Through my thesis project, I’m trying to gain an understanding of web-launched, serialized storylines as both a creative art form, and marketing tool. Mini, serialized webisodes offer all the advantages of a syndicated television show with few of the drawbacks. They are a creative medium through which you can continually examine and reexamine the stories and interactions of a select number of fictional characters. In other words, webisodes surpass films in their capacity for emotional and creative depth simply by offering the possibility to emotionally text and explore your characters an infinite number of times rather than once for a two-hour block of time. Unlike a television series however, webisodes are unconstrained by pesky running times (they can be 3-5 minutes rather than 23), and censorship.

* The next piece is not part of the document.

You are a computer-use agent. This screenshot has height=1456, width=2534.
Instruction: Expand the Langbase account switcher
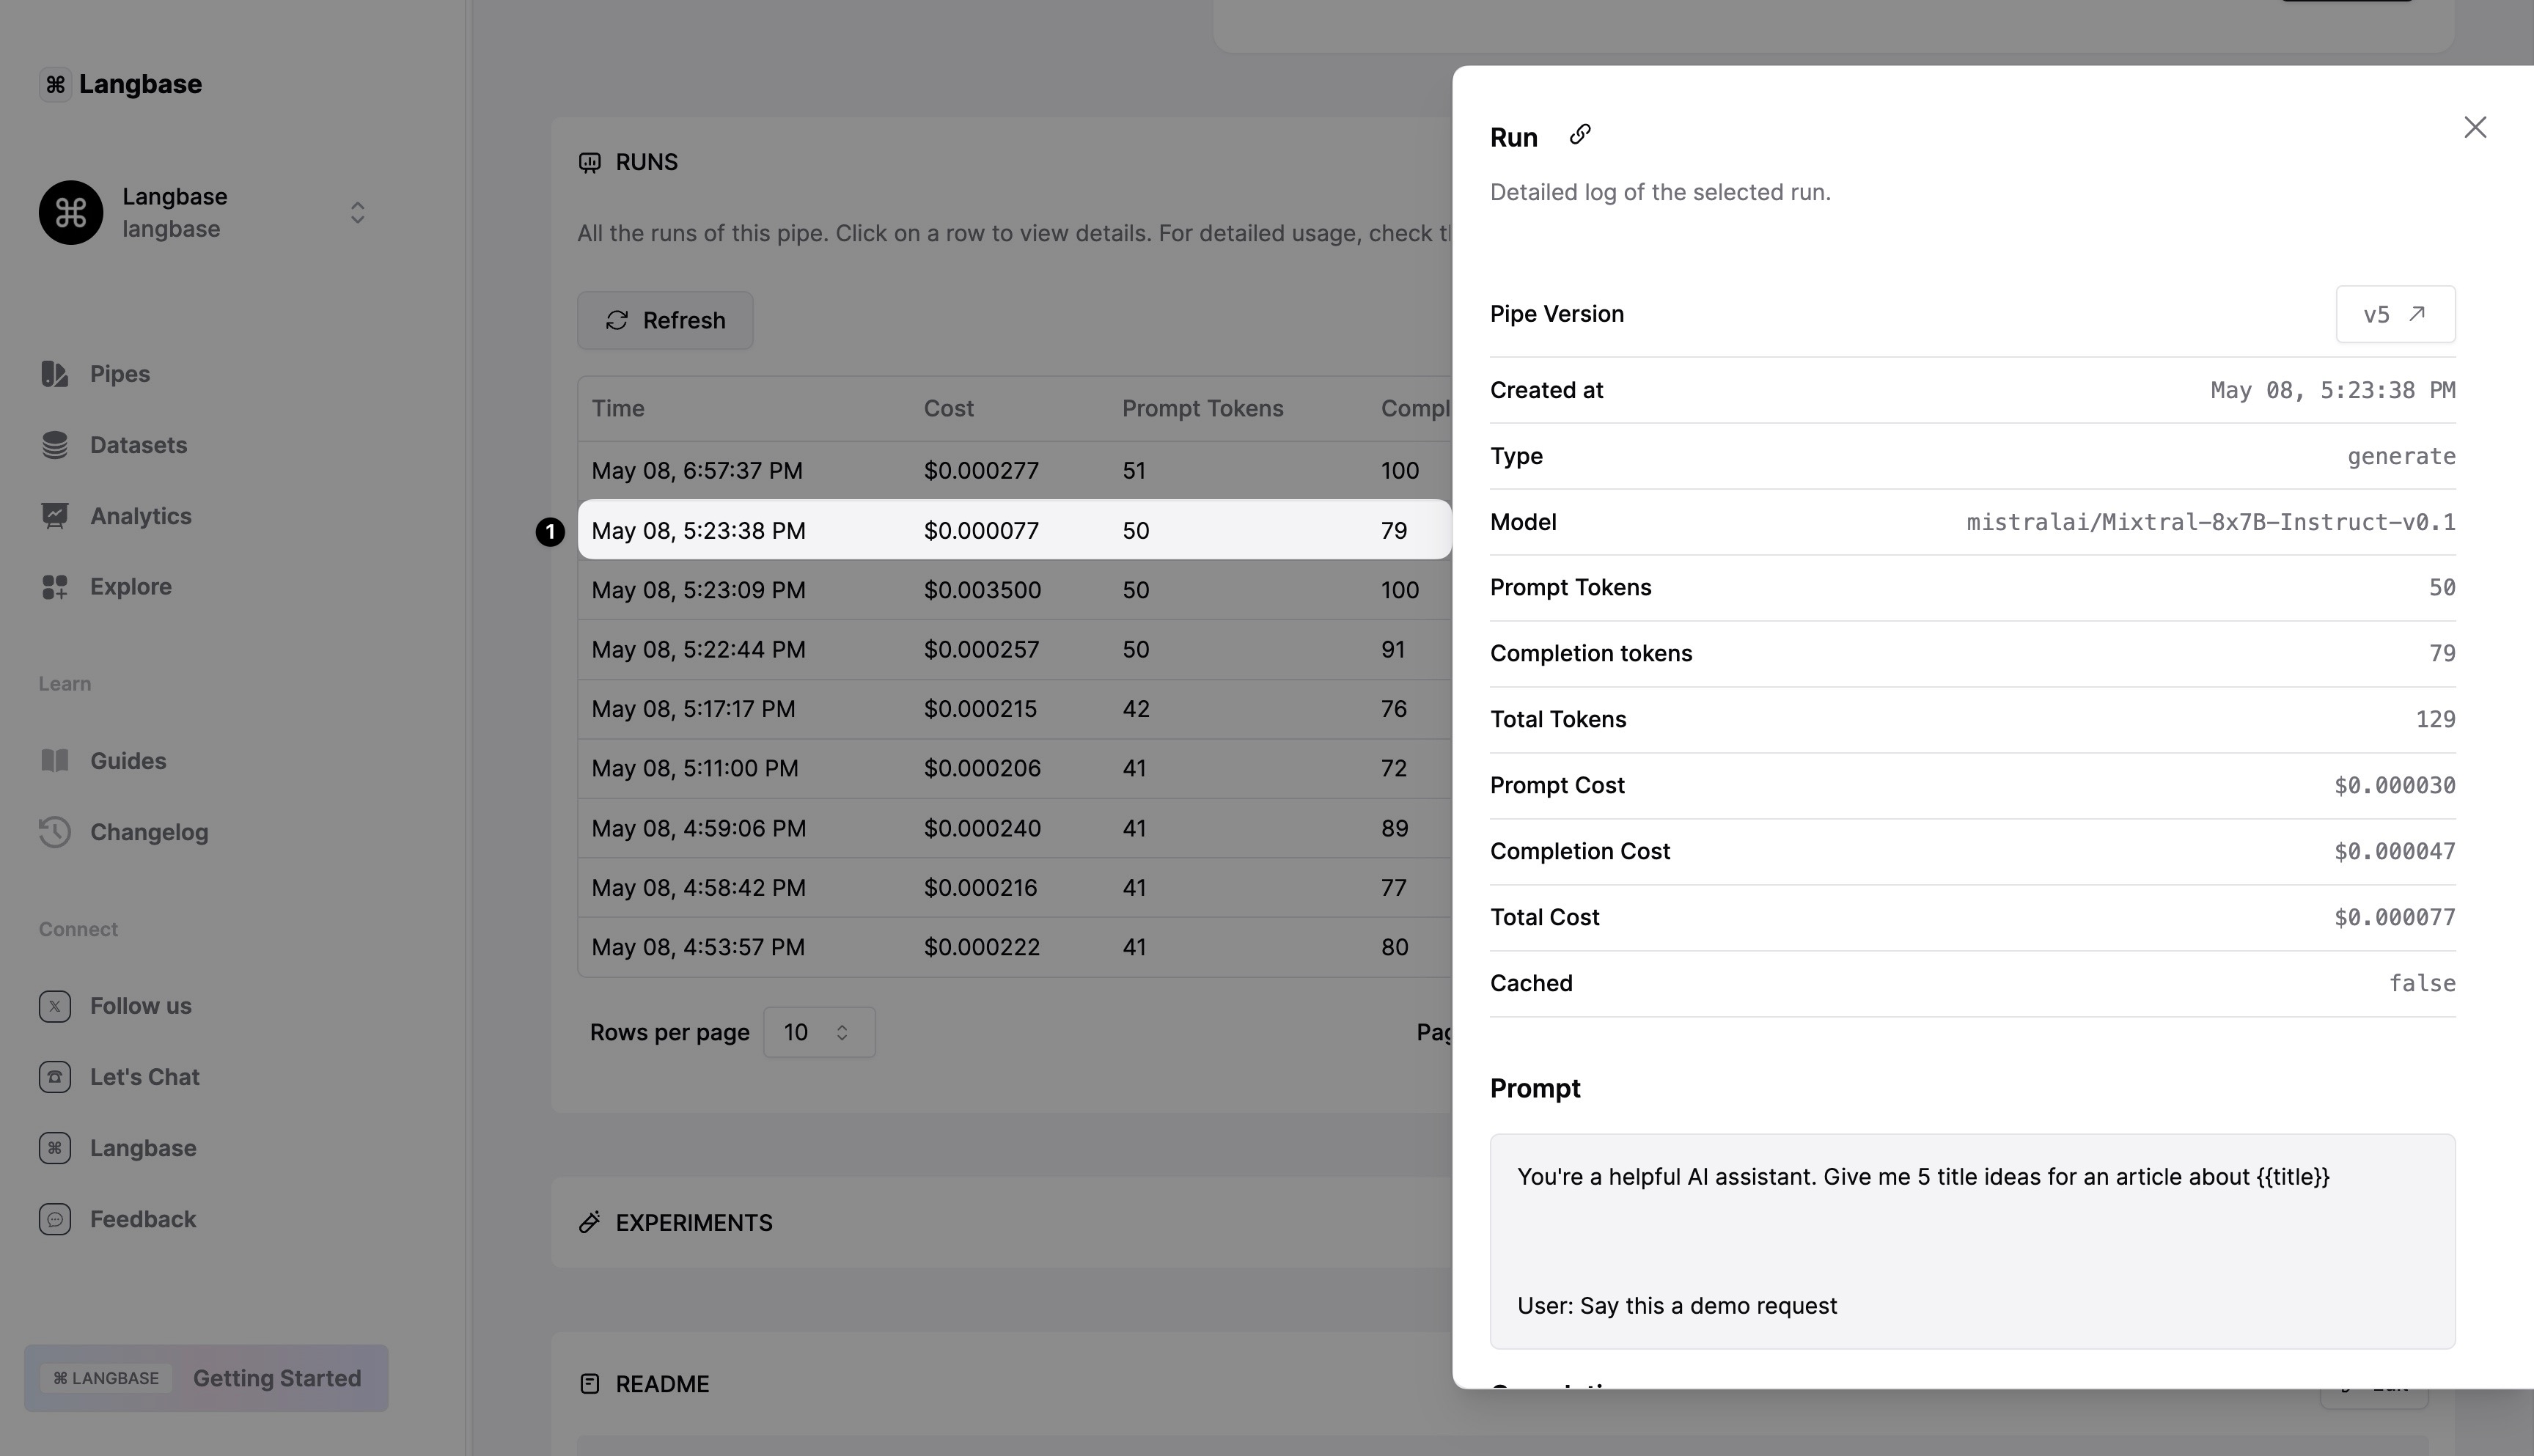[x=357, y=213]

Webisodes are also a great medium through which to explore and learn about theories of marketing practices. Television shows have the benefit of entire firms solely devoted to promoting their success. With webisodes, you are forced to be your own promoter, and to successfully deal with internet-based advertisers should the serial become widely viewed. It is a wonderful discipline because it is a creative venture steeped very deeply in economic/marketing principles.
Webisodes are an interesting creature. You have to create characters that are entertaining in only five minutes, yet who will have enough creative life to be sustained over a long overall period of time. They have to leave the viewers wanting more, but never unsatisfied. It is a difficult balance to strike, one which poses significant challenges in writing, editing, and performance. I want to discover firsthand, precisely how an artist might go about creating such characters, and such environments.
Yet, I am also determine as to how a businessman might promote such an endeavor, how he might sustain it financially through advertising contracts and the like. There can be much creativity not only in art, but in business as well, with webisodes standing firmly as a glaring “case in point.”
In the creation of these webisodes, I want to help my viewers understand how this mode of serialized storytelling is created and popularized. By keeping a firsthand-account-via-blog of the entire creative/fiscal/economic process of creating a webisode series, I will be providing a valuable instruction manual not only for creative artists but for intellectual and technological theorists as well. How are such art forms created? What are their benefits and drawbacks? How are they sustained and popularized? And what does their failure or success mean for the future of film and television as creative/fiscally successful mediums? I have no idea… yet. But, I do intend to find out.